→ **Excerpted text**
Anita Brick: Let me jump in for a second. Sometimes they don't know how, but I think more times than not, no one has ever pressed that to think differently. Give us some like things to start with. Otherwise, it seems philosophic and inaccessible.
Dennis Rebelo: So you have to stop, number one. As I said, with lots of energy around stop, stop, stop. But what do you do now? This student is really getting to the crux of why I wrote the book. I couldn't stand watching it. I couldn't stand doing it myself. And so I researched it. But I also lived it out in my practice.
So what do you start doing? Start thinking of your life as, you know, the life of a movie character. Right? But not in a fantastical way. In an accounting way. So what I did was I built the structure that didn't exist, which is the Peak Storytelling map. The first part is you have to think of the events in your life. Think of yourself as a dot collector. You're collecting all of these dots. Now, the other bit is this: think of your life as having chapters past, current, and future. Everyone wants to know well, who are you anyway? Like Anita? Who are you? How are you doing all this good work, you know, sharing stories and interviewing people. Where did this come from? It's natural. When you answer the question and you tell your story over time, it has more substance.
Anita Brick: I’m still like way up in the stratosphere here. What if nothing's really happened to me so much?
Dennis Rebelo: I don't believe it.
Anita Brick: Okay, and I agree with you. We all have stories and we all have stories that are powerful. But how do you prompt yourself to identify those stories? I was talking to someone the other day. Engineer. I worked on this. Most of my clients were military, and she's a delightful person. But her story didn't match. But she couldn't get to what was the interesting part. And as it turned out, the interesting part had to do with athletics that she didn't think would present her in a positive light because she was a cheerleader through college. But she discounted it–that wouldn't even have been a blue dot for her. Well, to me, the cheerleader is a gymnast who works very tightly on a team. And we talked it through and she was like, yeah, that makes sense.
But how do you do this on your own? If you don't have someone who's pulling this stuff out and you're like, yeah, that doesn't count. How do you get that first piece?
Dennis Rebelo: You actually did the work that she could do for herself.
Anita Brick: But she wasn't doing it for herself.
Dennis Rebelo: Right. But she also had no methodology.
Anita Brick: She did.
Dennis Rebelo: What was the method?
Anita Brick: The Peak Storytelling platform. Having read the whole book has a lot of elements that we actually used.
Dennis Rebelo: Okay.
Anita Brick: And we've been using them for years. Do you need to find someone external to you to have a voice to say, to have bounce, to have a sounding board?
Dennis Rebelo: What a great question. Yeah, what a great question.
Anita Brick: Or can you do it on your own?
Dennis Rebelo: Let me get clear on that. The key though, and I think it's really important, is that we undervalue self-reflection in our own assignment of meaning to different moments in our lives.
Anita Brick: So if the student starts thinking about even this, tell me about yourself is a way to build bridges with the other person, inform them and create an opening for the other person to do the same.

→ **Goal of the exercise**
Pick up the interview on personal storytelling above and keep it going from its last line.

→ **Data lines**

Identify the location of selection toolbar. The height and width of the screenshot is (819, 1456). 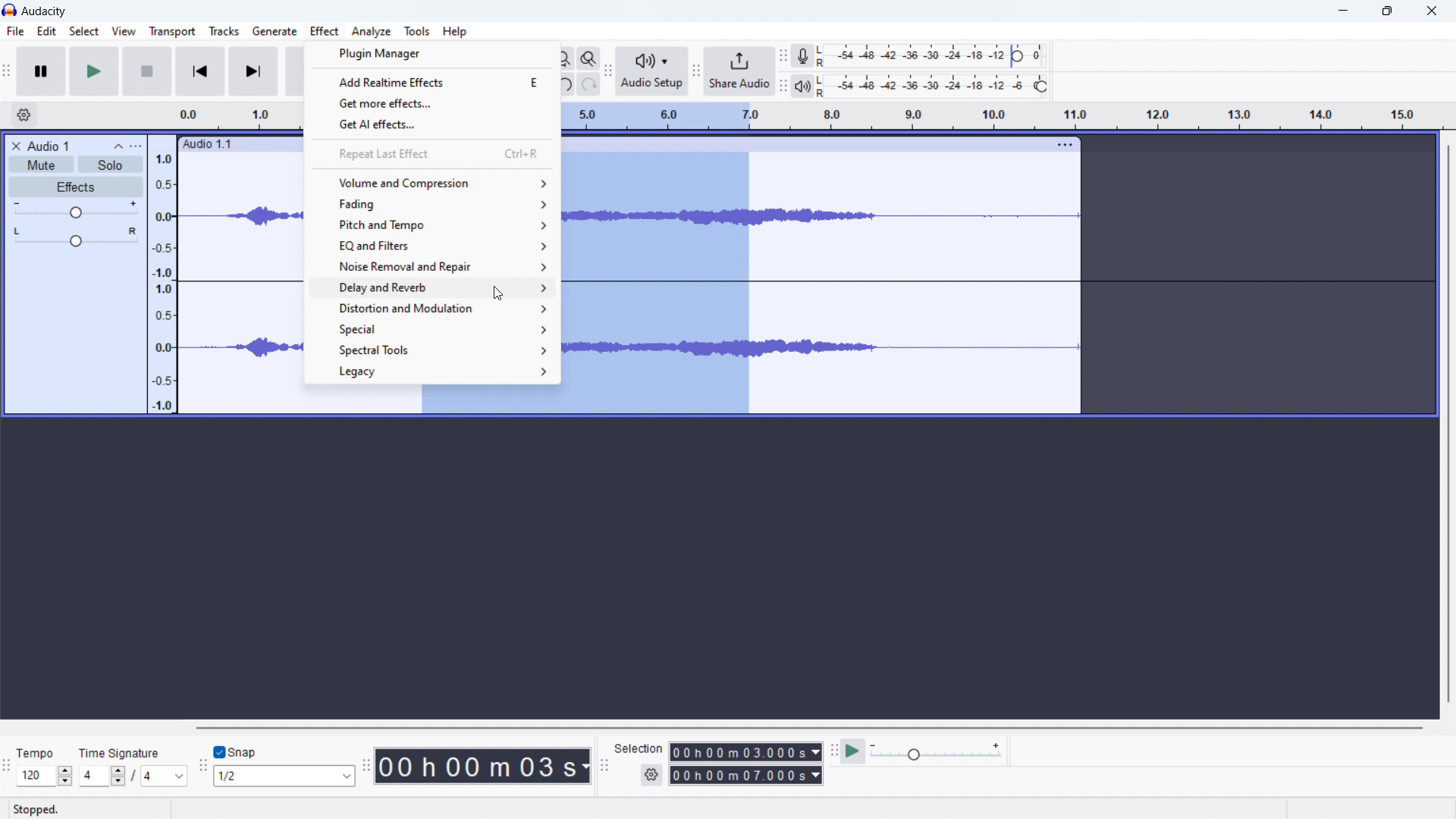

→ **Written answer**
Dennis Rebelo: Bingo. Yeah. That's right.
Anita Brick: Okay, good. All right. So here's another MBA student. And she said: “When I tell my story I am worried I'm going to say the wrong thing or even worse, be boring and easily forgettable. Help and thanks.” So the wrong thing kind of thing. I felt that way a lot. Today, if f you wake me up in the middle of the night and say, Anita, can you give this talk on something I know in an hour for a thousand people online. I'm like, sure, I'll do it. But that's not where I started. I was like a lot afraid of saying the wrong thing. And when you're afraid of saying the wrong thing, you usually do. And there's a discomfort that you have that people pick up on, and it makes them uncomfortable.
How do you suggest that people experiment in low risk places? So if you say the wrong thing, it's not such a big deal.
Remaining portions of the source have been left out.